From The Neal Pollack Anthology of American Literature: “For every ten thousand fraternity boys and sorority sisters who were seeking a cheap thrill on my page, at least one Third World prepubescent sought legitimate instruction. This Rawandan boy and his friends were being taught a lesson in creative autoeroticism. By me. Over the Internet. From my bedroom in the surprisingly hip Brooklyn neighbourhood in which I live, for a few brief minutes every day somewhere in the world, my little Web page was helping to ease the pain of genocide.” I just started reading this book.
Speaking of books, the site I alluded to the other day is Bookslut.
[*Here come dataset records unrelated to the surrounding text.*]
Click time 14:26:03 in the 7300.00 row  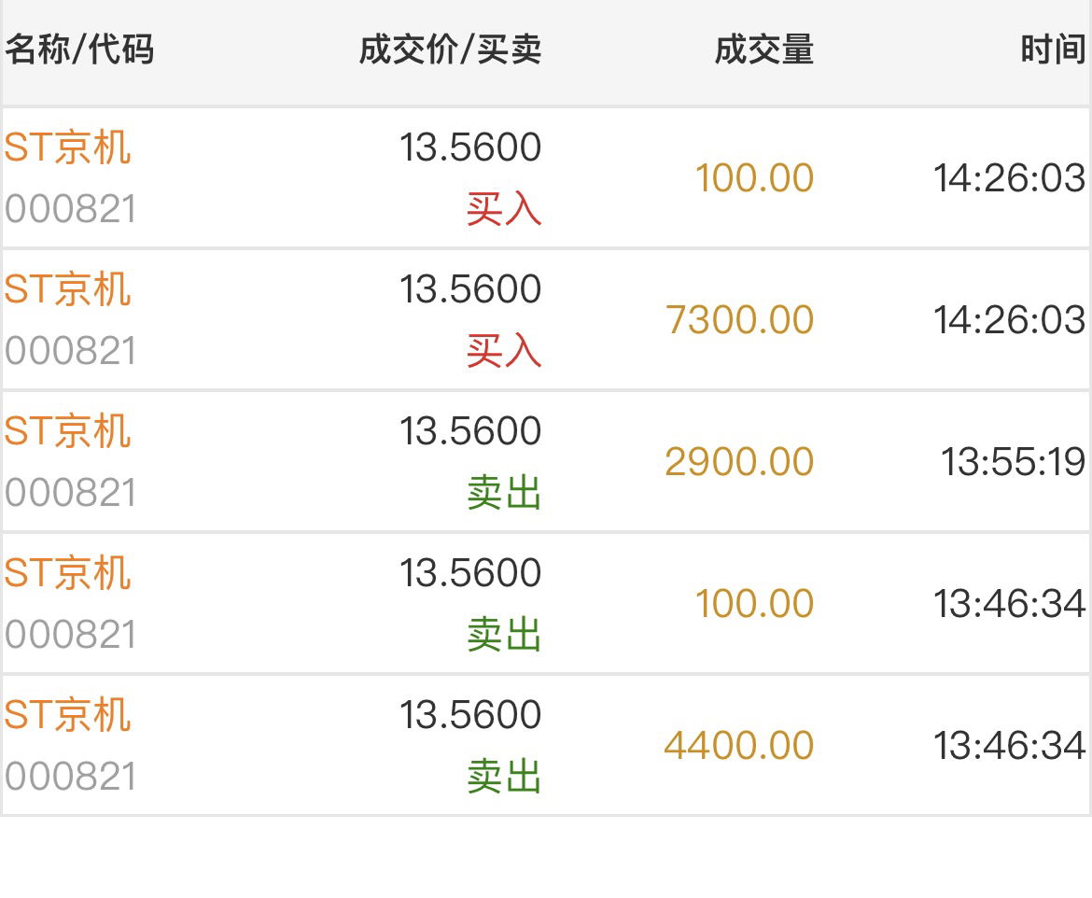pos(1009,320)
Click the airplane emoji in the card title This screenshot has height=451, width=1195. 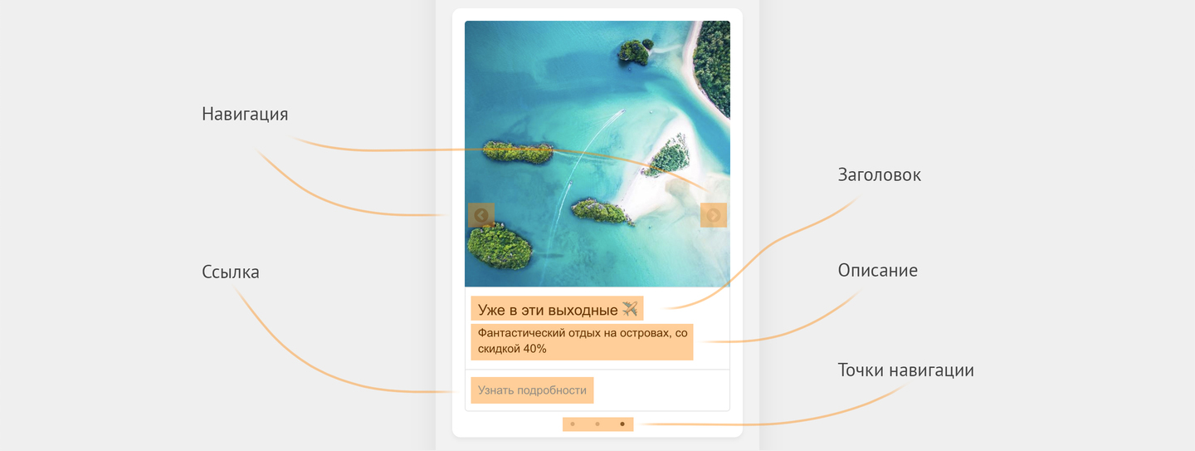coord(630,309)
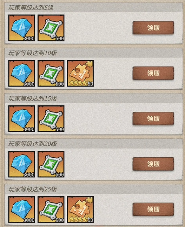The width and height of the screenshot is (185, 227).
Task: Select the 玩家等级达到5级 header
Action: click(31, 8)
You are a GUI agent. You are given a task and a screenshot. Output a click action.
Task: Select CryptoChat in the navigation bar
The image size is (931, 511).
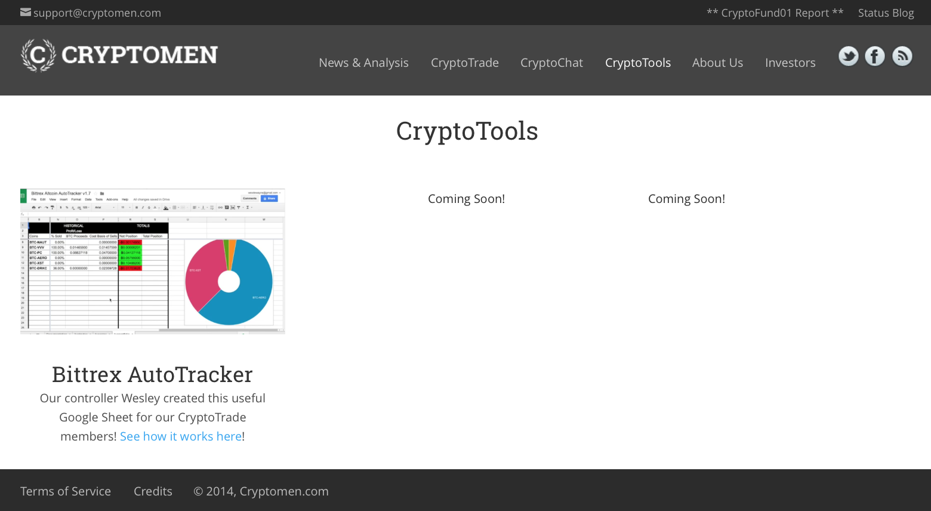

I still haven’t had much time to check it out, but the blog part looks interesting. Judge for yourselves, lest, ye be judged by yourselves or something.
So the government’s trying to crack down on the “underground economy” and the barter system for tax purposes. I don’t have a link to back this up, I just know that they are. I was a fed once, you know. Meanwhile, what kind of example are they setting? Look at this Mint thing: they get paper and ink from their suppliers, and in exchange they use the ink to make pictures on the paper and give it right back. It’s just not right.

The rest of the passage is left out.